= EXCERPT =
Metamath Proof Explorer


Theorem mapex

Description: The class of all functions mapping one set to another is a set. Remark after Definition 10.24 of Kunen p. 31. (Contributed by Raph Levien, 4-Dec-2003) (Proof shortened by AV, 16-Jun-2025)

Ref Expression
Assertion mapex
|- ( ( A e. C /\ B e. D ) -> { f | f : A --> B } e. _V )

Proof

Step Hyp Ref Expression
1 eqid
 |-  { f | ( f : A --> B /\ f : A --> B ) } = { f | ( f : A --> B /\ f : A --> B ) }
2 1 fabexg
 |-  ( ( A e. C /\ B e. D ) -> { f | ( f : A --> B /\ f : A --> B ) } e. _V )

Dataset entries:
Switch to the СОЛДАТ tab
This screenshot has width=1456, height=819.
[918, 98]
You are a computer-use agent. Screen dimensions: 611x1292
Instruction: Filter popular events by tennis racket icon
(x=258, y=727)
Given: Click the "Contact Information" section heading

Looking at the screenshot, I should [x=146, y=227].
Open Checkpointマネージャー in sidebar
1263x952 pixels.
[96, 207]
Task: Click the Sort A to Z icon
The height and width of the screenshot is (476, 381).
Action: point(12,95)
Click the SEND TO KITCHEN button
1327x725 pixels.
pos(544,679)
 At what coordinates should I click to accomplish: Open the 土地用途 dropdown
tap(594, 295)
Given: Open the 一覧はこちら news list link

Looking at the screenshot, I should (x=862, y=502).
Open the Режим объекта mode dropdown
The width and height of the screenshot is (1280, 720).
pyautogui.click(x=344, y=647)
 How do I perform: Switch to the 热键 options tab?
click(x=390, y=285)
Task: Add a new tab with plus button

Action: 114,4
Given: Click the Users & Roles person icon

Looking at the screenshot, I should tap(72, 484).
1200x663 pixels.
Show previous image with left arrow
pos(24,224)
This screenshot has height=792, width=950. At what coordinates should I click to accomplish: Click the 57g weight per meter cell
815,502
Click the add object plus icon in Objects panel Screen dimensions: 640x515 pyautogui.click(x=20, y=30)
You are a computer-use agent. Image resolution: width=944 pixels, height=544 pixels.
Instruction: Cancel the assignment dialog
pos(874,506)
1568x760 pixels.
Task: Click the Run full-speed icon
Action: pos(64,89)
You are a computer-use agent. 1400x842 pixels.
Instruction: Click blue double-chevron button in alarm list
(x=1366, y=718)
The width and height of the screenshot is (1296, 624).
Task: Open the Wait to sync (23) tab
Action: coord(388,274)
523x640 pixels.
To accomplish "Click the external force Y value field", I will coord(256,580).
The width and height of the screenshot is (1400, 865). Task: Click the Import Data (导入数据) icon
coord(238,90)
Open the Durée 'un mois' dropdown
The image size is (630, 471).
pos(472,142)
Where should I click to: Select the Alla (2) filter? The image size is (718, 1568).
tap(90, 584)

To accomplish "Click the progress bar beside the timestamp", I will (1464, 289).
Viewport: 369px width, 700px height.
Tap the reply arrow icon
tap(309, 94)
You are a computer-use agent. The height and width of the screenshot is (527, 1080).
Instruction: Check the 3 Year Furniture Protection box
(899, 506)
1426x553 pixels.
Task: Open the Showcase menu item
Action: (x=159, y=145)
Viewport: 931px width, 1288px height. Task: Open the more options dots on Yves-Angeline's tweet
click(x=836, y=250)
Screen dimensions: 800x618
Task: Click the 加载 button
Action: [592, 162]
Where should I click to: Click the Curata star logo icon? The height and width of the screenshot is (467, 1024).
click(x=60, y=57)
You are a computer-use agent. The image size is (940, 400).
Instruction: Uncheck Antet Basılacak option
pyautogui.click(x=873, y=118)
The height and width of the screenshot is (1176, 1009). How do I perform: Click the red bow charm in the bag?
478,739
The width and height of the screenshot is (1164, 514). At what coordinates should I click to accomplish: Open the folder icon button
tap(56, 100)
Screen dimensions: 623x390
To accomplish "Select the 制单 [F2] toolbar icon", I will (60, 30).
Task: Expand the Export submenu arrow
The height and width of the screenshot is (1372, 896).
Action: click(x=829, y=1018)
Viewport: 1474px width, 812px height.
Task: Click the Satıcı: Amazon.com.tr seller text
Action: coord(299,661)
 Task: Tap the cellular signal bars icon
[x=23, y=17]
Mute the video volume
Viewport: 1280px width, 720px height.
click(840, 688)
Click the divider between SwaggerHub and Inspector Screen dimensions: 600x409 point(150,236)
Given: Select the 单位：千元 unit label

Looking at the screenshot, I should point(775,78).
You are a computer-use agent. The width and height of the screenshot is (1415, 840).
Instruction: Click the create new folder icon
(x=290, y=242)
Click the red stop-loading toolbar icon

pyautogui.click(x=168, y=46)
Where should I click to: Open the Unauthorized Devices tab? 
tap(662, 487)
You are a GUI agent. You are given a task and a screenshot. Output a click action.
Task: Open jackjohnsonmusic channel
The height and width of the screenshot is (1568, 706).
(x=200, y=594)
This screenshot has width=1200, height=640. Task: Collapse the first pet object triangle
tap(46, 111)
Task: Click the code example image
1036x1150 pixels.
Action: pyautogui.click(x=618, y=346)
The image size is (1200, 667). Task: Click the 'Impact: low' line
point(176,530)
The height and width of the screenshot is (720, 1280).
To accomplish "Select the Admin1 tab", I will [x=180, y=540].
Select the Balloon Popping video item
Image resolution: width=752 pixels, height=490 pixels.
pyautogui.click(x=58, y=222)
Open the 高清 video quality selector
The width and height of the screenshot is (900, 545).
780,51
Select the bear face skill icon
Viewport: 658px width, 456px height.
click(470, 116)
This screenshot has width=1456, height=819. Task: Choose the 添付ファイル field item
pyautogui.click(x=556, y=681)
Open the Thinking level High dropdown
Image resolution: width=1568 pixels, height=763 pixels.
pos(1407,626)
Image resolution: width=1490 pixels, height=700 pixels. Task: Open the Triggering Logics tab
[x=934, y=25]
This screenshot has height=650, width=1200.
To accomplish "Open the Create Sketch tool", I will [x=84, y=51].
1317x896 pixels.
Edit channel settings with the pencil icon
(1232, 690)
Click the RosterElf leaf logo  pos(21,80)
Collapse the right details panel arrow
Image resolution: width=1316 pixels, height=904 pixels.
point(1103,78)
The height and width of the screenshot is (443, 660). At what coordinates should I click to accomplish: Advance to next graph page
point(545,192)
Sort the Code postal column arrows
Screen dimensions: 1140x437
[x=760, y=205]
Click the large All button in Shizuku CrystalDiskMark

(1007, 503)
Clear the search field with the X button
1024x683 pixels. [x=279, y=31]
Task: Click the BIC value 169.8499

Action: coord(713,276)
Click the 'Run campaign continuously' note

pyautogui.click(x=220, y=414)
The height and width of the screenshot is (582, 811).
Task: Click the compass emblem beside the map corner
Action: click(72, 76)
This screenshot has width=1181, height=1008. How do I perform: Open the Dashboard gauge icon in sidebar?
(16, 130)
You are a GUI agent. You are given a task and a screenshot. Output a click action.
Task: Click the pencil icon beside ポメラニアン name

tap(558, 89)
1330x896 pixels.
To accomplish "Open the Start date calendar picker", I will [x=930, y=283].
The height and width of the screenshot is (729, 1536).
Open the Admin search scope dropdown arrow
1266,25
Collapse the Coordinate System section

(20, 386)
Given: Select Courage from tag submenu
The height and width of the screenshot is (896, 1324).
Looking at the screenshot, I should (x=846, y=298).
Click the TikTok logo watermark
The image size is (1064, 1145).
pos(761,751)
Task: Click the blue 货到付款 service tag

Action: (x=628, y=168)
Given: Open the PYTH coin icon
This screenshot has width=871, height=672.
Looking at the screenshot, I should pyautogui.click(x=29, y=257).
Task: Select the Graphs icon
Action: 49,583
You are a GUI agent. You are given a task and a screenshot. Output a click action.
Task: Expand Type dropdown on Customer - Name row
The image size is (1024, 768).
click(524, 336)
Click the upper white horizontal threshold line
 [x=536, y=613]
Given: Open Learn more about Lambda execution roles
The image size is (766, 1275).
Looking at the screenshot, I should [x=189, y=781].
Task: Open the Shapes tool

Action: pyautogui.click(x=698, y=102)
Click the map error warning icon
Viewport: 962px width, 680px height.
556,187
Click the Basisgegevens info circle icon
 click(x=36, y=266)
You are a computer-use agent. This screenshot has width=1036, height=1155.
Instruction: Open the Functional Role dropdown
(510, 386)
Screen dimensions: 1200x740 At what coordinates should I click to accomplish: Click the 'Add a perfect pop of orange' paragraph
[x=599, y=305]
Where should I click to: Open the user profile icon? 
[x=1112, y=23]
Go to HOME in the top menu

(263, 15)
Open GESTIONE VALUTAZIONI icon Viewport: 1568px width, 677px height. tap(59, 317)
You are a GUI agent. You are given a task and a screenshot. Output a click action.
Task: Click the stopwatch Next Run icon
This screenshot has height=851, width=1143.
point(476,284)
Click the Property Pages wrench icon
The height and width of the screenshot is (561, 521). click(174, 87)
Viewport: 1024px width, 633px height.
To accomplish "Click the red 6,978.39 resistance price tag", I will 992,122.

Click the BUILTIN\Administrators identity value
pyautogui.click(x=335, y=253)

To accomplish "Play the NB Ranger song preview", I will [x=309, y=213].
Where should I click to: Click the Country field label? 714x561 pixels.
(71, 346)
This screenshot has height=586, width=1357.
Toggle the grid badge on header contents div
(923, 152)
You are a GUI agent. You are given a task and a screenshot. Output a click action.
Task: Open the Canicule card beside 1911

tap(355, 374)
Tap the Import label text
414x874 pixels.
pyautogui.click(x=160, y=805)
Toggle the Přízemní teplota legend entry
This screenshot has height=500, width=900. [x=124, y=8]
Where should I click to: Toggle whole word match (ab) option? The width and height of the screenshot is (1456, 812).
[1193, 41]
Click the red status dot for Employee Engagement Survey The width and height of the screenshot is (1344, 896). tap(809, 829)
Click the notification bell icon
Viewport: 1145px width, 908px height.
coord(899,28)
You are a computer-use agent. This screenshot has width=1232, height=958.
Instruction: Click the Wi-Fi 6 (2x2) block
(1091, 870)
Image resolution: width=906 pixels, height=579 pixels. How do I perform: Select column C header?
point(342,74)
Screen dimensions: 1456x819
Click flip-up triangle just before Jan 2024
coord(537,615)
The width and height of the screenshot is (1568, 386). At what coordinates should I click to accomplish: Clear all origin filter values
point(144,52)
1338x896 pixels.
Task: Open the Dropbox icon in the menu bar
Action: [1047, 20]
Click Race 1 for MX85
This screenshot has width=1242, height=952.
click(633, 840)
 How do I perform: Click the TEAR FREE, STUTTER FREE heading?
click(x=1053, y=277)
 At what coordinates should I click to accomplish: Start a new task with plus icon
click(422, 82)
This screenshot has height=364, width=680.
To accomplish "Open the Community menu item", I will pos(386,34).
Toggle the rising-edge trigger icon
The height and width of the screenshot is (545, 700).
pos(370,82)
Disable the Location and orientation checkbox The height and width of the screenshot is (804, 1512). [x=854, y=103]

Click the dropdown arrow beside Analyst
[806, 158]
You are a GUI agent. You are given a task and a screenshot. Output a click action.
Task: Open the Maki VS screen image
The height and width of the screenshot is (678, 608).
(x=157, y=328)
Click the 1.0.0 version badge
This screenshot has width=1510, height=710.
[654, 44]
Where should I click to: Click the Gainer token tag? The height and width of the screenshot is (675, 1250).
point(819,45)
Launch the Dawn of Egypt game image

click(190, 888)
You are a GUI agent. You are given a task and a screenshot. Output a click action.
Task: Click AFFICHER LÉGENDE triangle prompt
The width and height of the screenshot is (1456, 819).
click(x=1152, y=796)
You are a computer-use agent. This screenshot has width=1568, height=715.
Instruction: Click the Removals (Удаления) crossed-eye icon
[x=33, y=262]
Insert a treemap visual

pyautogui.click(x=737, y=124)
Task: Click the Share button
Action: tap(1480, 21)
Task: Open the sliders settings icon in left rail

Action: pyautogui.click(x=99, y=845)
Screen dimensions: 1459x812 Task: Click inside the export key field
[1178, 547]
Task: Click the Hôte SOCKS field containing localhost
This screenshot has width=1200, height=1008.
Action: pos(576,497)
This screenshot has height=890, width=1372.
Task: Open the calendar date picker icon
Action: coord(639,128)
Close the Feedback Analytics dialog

= EXERCISE SET =
1: Write out the part of the mapex theorem page starting at "Description: The class" and ending at "by AV, 16-Jun-2025)".
2: On the mapex theorem page, who is credited with contributing the theorem?
3: Carry on the mapex theorem page from where it stops.
These entries have no connection to the mapex theorem page.

= EXPECTED RESPONSES =
1:
Description: The class of all functions mapping one set to another is a set. Remark after Definition 10.24 of Kunen p. 31. (Contributed by Raph Levien, 4-Dec-2003) (Proof shortened by AV, 16-Jun-2025)

2: Raph Levien

3:
3 id
 |-  ( f : A --> B -> f : A --> B )
4 3 ancli
 |-  ( f : A --> B -> ( f : A --> B /\ f : A --> B ) )
5 4 ss2abi
 |-  { f | f : A --> B } C_ { f | ( f : A --> B /\ f : A --> B ) }
6 5 a1i
 |-  ( ( A e. C /\ B e. D ) -> { f | f : A --> B } C_ { f | ( f : A --> B /\ f : A --> B ) } )
7 2 6 ssexd
 |-  ( ( A e. C /\ B e. D ) -> { f | f : A --> B } e. _V )